(Source data)
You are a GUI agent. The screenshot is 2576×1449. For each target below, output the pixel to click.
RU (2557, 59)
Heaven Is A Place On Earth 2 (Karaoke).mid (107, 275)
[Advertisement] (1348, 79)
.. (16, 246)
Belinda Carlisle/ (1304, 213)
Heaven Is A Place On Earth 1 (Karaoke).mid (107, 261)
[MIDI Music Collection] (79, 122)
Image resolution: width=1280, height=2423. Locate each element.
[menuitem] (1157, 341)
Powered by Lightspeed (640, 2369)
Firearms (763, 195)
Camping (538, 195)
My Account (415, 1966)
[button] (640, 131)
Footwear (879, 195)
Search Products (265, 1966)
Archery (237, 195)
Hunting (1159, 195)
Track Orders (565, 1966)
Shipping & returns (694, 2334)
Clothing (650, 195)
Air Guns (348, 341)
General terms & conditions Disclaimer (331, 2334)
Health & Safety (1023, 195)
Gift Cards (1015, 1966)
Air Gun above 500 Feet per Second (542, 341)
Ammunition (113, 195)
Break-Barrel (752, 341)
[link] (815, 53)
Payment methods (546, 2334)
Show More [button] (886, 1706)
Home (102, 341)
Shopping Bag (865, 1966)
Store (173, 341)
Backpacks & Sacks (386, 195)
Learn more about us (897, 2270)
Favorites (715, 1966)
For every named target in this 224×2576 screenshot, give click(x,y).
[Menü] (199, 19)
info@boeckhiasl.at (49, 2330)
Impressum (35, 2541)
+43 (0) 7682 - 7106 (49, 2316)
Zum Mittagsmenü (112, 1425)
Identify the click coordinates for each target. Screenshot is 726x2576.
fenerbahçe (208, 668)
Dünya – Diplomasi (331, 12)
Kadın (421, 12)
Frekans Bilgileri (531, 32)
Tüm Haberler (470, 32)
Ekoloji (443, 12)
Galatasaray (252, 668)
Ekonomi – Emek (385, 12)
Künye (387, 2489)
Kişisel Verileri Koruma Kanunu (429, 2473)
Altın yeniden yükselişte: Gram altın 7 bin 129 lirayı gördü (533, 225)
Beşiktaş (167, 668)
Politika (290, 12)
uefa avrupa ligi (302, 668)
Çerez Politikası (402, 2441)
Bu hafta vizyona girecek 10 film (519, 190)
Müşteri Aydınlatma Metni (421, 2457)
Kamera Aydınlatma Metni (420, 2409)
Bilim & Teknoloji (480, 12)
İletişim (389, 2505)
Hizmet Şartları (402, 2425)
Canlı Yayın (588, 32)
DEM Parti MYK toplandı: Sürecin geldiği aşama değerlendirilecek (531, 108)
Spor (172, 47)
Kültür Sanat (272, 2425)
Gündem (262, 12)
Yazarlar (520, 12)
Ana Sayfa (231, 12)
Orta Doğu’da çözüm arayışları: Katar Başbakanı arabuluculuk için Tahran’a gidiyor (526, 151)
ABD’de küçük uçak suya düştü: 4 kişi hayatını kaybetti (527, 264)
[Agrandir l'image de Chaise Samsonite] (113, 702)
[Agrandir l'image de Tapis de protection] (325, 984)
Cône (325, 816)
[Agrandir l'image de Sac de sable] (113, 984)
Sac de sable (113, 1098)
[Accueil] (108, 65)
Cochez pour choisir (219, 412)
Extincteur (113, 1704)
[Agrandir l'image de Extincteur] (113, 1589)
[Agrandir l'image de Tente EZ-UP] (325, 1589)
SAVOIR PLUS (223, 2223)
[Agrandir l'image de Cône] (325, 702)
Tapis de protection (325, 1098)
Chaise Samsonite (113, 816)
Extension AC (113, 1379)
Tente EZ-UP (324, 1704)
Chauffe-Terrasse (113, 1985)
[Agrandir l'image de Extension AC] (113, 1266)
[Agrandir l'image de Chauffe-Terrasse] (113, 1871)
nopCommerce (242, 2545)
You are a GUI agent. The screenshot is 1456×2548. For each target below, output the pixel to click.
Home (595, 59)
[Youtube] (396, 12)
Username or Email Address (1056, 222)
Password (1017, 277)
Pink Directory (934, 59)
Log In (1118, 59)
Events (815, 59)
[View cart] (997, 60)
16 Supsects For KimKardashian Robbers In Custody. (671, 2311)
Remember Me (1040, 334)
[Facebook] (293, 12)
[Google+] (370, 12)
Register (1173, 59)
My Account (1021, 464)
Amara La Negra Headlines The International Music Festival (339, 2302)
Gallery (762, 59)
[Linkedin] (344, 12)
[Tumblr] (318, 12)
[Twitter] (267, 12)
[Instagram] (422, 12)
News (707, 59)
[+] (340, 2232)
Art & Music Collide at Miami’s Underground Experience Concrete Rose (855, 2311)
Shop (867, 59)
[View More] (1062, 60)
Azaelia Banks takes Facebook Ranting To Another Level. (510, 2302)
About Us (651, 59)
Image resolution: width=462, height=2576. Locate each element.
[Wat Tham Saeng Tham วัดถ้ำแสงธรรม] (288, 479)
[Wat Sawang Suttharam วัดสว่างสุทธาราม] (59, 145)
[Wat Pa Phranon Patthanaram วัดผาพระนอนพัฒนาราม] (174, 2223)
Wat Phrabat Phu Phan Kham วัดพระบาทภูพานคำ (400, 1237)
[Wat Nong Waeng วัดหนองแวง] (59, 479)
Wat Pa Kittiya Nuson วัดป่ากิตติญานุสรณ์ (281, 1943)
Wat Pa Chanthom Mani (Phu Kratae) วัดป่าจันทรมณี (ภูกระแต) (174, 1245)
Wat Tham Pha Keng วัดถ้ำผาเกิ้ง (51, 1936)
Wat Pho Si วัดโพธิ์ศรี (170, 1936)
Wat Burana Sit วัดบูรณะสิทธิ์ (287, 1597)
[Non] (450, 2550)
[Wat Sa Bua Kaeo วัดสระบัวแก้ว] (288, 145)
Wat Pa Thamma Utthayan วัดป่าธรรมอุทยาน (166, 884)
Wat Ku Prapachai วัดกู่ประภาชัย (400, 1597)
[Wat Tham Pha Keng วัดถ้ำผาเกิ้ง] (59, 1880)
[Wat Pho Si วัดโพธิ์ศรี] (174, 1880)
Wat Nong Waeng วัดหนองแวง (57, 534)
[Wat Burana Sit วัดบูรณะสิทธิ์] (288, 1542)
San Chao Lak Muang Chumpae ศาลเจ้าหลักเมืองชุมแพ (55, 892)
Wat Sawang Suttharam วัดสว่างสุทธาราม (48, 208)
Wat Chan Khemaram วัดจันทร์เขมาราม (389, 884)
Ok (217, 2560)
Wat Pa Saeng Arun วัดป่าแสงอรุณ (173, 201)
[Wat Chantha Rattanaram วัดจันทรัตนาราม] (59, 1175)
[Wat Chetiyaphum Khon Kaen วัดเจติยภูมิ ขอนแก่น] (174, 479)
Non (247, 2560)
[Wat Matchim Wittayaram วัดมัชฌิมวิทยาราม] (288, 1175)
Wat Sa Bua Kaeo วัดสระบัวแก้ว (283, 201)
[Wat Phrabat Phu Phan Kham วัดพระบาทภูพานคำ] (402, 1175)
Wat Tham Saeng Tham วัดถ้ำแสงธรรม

▸ **Action item**: If a line in the data contains the string "agent", count it, then give the total and nothing else.

▸ **Your response**: 2